Batch performance problems have plagued operational teams and software vendors for as long as batch processing has existed. Failures in end of day jobs often have a knock on effect for the online day, thus impacting the business. Downtime is costly in terms of productivity, lost revenue and can lead to financial penalties if service level agreements are breached. Reducing the processing time in the batch window provides a larger window of opportunity for recovering batch failures. It also helps to ensure that the batch can process quickly once the problem is resolved. Quicker batch processes reduce risk of prolonged downtime to the business. The solution also comes with a fully configurable module that can be used in conjunction with the external schema to provide transaction level control of the batch program.
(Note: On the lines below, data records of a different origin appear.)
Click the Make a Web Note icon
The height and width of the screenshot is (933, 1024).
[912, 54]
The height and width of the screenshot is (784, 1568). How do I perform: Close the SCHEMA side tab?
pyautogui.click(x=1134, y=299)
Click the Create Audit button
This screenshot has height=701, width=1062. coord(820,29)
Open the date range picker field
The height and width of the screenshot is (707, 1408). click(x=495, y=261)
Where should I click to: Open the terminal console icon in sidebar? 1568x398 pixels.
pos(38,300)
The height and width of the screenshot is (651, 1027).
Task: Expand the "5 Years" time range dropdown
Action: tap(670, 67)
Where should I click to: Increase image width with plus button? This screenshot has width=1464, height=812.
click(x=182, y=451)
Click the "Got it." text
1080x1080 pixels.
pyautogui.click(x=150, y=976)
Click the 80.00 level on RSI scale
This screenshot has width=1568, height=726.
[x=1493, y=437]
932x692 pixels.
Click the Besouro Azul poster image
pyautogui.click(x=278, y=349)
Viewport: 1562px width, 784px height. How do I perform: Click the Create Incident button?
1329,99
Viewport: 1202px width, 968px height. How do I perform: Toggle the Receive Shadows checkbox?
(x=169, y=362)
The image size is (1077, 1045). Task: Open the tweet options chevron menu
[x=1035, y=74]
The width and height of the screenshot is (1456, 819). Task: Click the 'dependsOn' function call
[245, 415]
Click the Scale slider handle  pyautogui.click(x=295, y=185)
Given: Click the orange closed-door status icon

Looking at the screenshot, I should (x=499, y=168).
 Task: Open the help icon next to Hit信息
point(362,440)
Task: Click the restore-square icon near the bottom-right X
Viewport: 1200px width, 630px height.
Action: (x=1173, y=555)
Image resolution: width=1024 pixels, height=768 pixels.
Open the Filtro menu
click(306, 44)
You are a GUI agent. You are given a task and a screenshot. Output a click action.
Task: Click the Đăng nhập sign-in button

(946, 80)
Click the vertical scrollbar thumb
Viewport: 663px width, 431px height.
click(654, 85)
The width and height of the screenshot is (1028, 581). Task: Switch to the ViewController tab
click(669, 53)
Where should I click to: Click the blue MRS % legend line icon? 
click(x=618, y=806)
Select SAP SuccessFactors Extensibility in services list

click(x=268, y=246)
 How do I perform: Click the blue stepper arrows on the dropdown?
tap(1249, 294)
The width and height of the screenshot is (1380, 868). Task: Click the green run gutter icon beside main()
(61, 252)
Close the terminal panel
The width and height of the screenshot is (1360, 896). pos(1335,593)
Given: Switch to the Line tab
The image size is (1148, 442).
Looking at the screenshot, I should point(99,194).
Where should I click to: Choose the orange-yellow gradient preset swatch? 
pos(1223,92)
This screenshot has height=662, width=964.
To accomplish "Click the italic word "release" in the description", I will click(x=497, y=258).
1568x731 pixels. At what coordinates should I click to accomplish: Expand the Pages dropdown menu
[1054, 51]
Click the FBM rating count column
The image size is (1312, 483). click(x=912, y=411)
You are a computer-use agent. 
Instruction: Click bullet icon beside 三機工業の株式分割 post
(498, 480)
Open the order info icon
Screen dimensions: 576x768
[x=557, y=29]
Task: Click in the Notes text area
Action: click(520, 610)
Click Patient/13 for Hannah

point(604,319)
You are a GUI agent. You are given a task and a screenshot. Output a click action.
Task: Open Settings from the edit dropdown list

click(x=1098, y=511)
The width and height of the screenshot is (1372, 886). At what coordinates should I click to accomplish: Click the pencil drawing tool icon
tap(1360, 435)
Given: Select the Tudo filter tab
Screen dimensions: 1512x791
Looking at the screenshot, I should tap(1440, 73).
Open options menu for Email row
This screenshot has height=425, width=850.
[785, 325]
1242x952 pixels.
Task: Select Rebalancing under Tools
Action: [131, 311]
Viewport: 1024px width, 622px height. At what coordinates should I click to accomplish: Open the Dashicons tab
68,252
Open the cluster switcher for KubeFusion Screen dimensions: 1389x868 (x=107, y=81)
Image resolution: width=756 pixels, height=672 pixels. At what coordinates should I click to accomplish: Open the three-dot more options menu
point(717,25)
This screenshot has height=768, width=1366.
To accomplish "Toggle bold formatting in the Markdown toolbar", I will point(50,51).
This means that transaction size can be regulated and tuned outside of the batch program. The main purpose of the module is to reduce locking contention across processes. Regular commits minimize the chances of row, page or block level contention. It also comes with some high availability features including extensible failure detection and retry control. The failure detection and retry control are fully parameterized. Any known issues that cause the program to terminate can be detected and the associated recovery procedure executed automatically before the module triggers the batch program to reprocess the failed transaction. The module checks information written to standard output, standard error and the programs exit condition. Failure detection with automated recovery and retry functionality is useful for almost all batch programs. It is possible to use these features without using the transaction control functionality. Benefits include high availability, lowers risk to the business, fewer call outs to recover the end of day jobs and a more stable system. The technique is proven to work with: Oracle, SQL Server, DB2, MySQL and Sybase. The approach can be evaluated against other databases as well. This solution is suitable for both companies that run batch processes and software vendors that are interested in significantly improving the performance of their batch for future software releases.